### TASK INSTRUCTIONS
1. Rewrite the conformance suite text from the words "Every entry in" through "conformance (RFC-013 integration)", replacing "SCHEMA_OPERATIONS" with "CORE_OPERATIONS" wherever it occurs.
2. In the conformance suite text, what binary does the new conformance CI job use to execute each test case?

### READING PASSAGE
Start
Levels without new operations (cross_law, ioc, advanced) have an empty operations array — they test resolution patterns and features, not additional operation types.

4. Coverage invariant

The engine defines Operation::SCHEMA_OPERATIONS — a const array of all operations that are part of the schema specification (excluding backward-compat aliases like NOT_EQUALS). An integration test (conformance_coverage.rs) reads the manifest and verifies:

Every entry in SCHEMA_OPERATIONS appears in at least one conformance level
Every operation in the manifest exists in SCHEMA_OPERATIONS (no phantom operations)
No operation appears in more than one level

A separate unit test in types.rs verifies that SCHEMA_OPERATIONS + COMPAT_ALIASES account for every variant in the Operation enum. Adding a new operation variant without classifying it fails this test.

The chain of invariants: add an Operation variant → compiler forces a name() match arm → unit test forces adding it to SCHEMA_OPERATIONS or COMPAT_ALIASES → integration test forces adding schema operations to a conformance level in the manifest.

5. Provenance conformance (RFC-013 integration)

A dedicated provenance.json verifies that the engine produces correct Execution Receipts (RFC-013):

Output includes engine_version field
Output includes schema_version matching the regulation's $schema
Output includes regulation_hash as SHA-256 of the YAML content
When executing with accepted values (replay mode), outputs match the original execution

Provenance tests are required at all conformance levels. Even a Core-level engine must stamp its outputs with provenance metadata.

6. Test derivation from BDD scenarios

The initial conformance test suite is derived from the existing BDD features. The process:

For each Gherkin scenario in features/*.feature, extract the regulation YAML, input parameters, and expected outputs
Decompose integration scenarios into isolated operation-level tests where possible
Add edge cases not covered by the BDD scenarios (null handling, empty arrays, boundary values, negative numbers)
Validate by running the conformance suite against the regelrecht Rust engine

The BDD features remain as integration tests for the regelrecht engine. The conformance suite is the portable subset.

7. CI integration

The conformance suite is validated in CI:

On every PR: run the regelrecht engine against the full conformance suite for all supported schema versions
On schema changes: verify that new schema versions include conformance tests and that existing tests still pass
On engine changes: verify that no conformance test regresses

A new CI job conformance runs alongside the existing test job. It uses the evaluate binary to execute each test case and compares outputs.

Why

Benefits

Any organisation can build an engine and prove it behaves correctly by running the conformance suite. No Rust toolchain required.
The conformance tests define what each operation does. The schema specifies structure; the conformance suite specifies computation. Together they form the complete specification.
End
### DATA EXCERPT
Start
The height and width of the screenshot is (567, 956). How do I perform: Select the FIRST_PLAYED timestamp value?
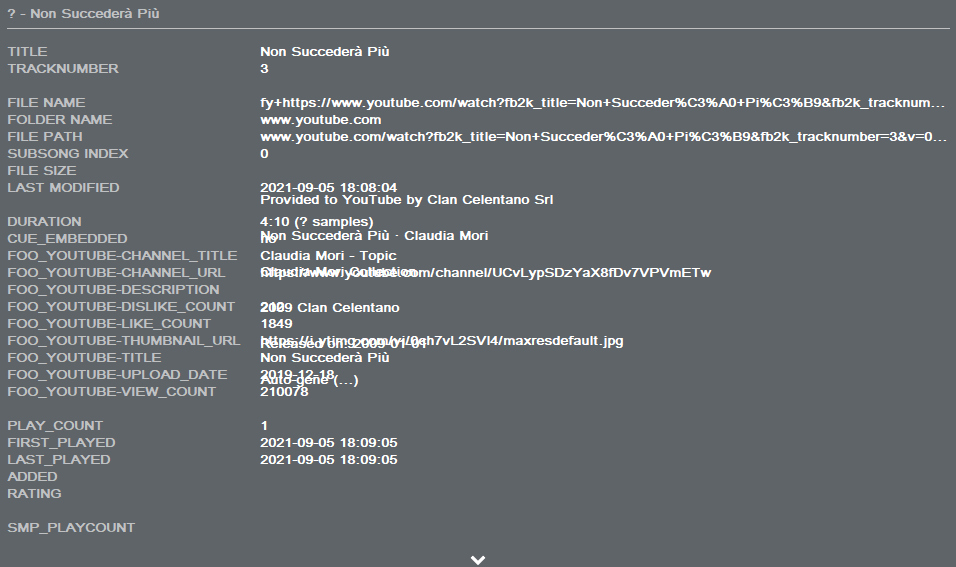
End
### SOLUTIONS
1.
Every entry in CORE_OPERATIONS appears in at least one conformance level
Every operation in the manifest exists in CORE_OPERATIONS (no phantom operations)
No operation appears in more than one level

A separate unit test in types.rs verifies that CORE_OPERATIONS + COMPAT_ALIASES account for every variant in the Operation enum. Adding a new operation variant without classifying it fails this test.

The chain of invariants: add an Operation variant → compiler forces a name() match arm → unit test forces adding it to CORE_OPERATIONS or COMPAT_ALIASES → integration test forces adding schema operations to a conformance level in the manifest.

5. Provenance conformance (RFC-013 integration)

2. The evaluate binary.